Rows from a dataset:
** Start **

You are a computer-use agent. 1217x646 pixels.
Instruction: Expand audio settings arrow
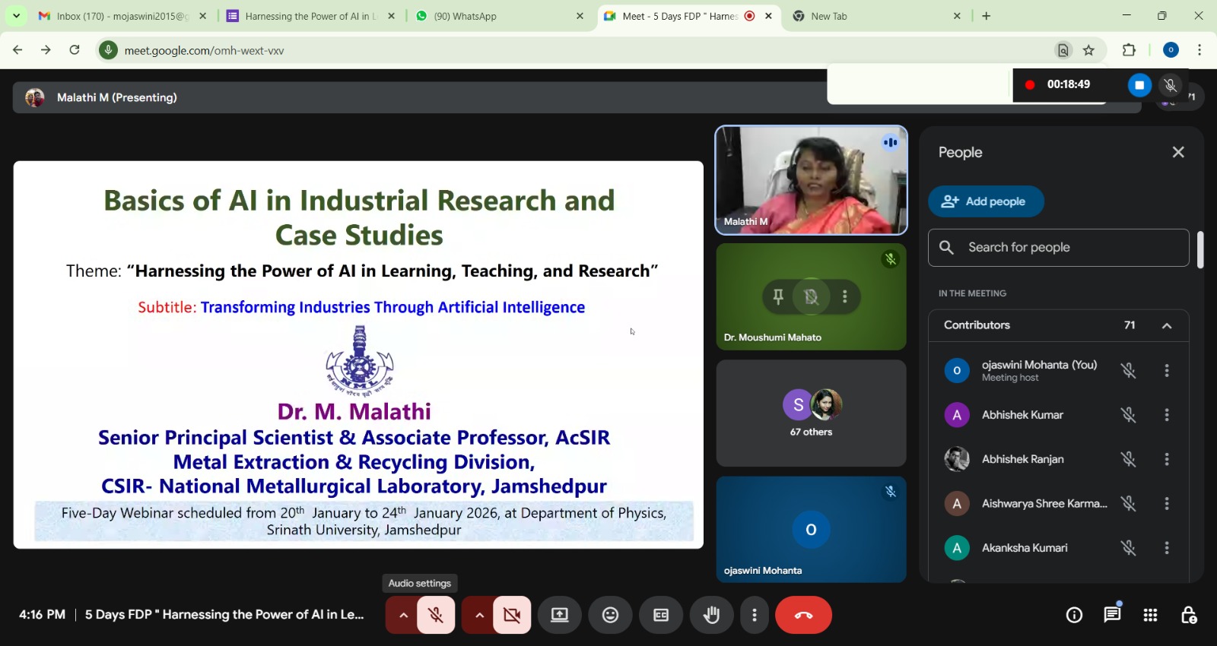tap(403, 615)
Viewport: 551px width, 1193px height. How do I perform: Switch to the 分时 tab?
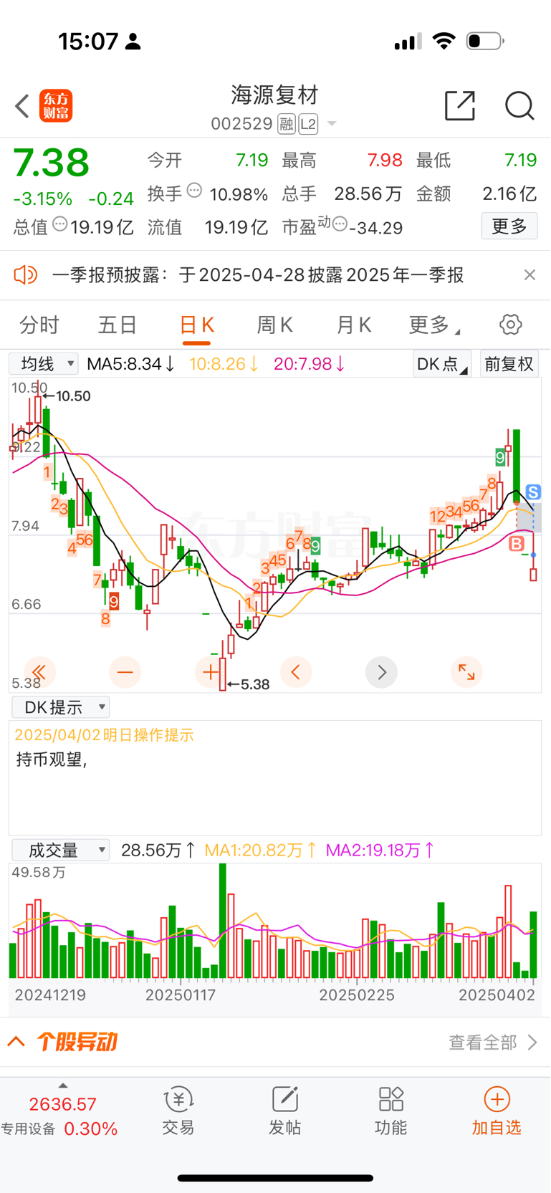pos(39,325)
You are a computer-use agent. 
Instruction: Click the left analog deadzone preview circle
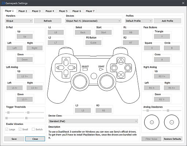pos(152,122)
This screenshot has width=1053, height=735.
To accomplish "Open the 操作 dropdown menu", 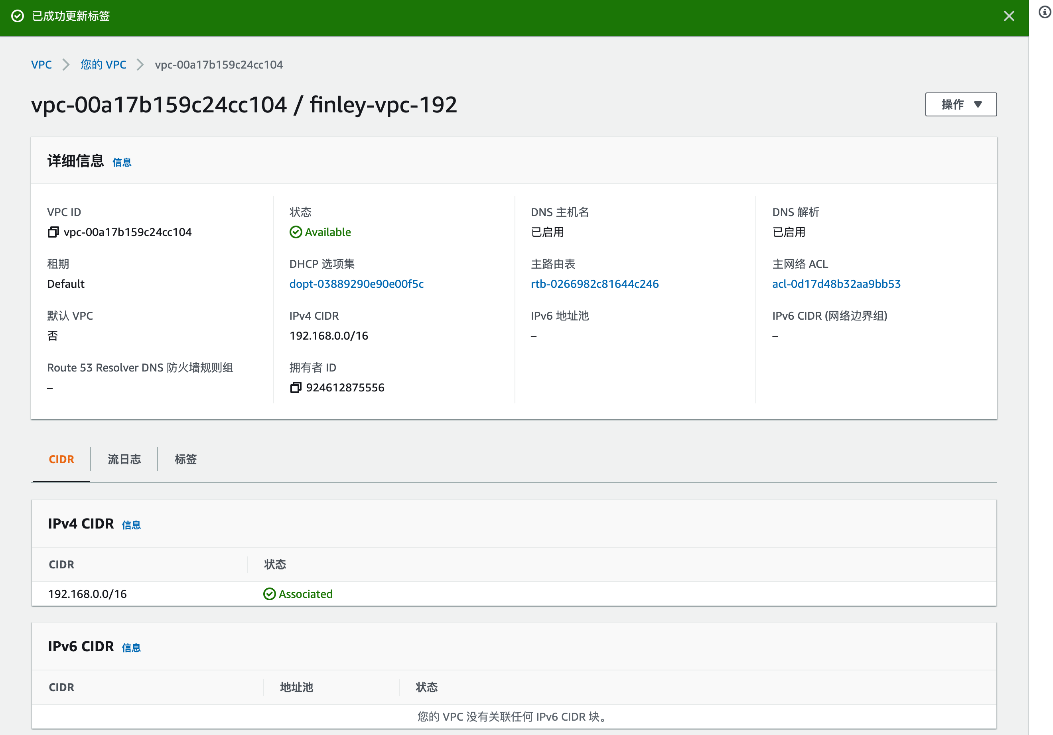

** End **

§ Instructions to follow
Copy the records above with every "Instruction" renamed to "Command", leaving the rest untouched. Leave the pictures out of your answer.

§ Result of this exercise
You are a computer-use agent. 1217x646 pixels.
Command: Expand audio settings arrow
tap(403, 615)
Viewport: 551px width, 1193px height. How do I perform: Switch to the 分时 tab?
pos(39,325)
You are a computer-use agent. 
Command: Click the left analog deadzone preview circle
pos(152,122)
This screenshot has width=1053, height=735.
To accomplish "Open the 操作 dropdown menu", 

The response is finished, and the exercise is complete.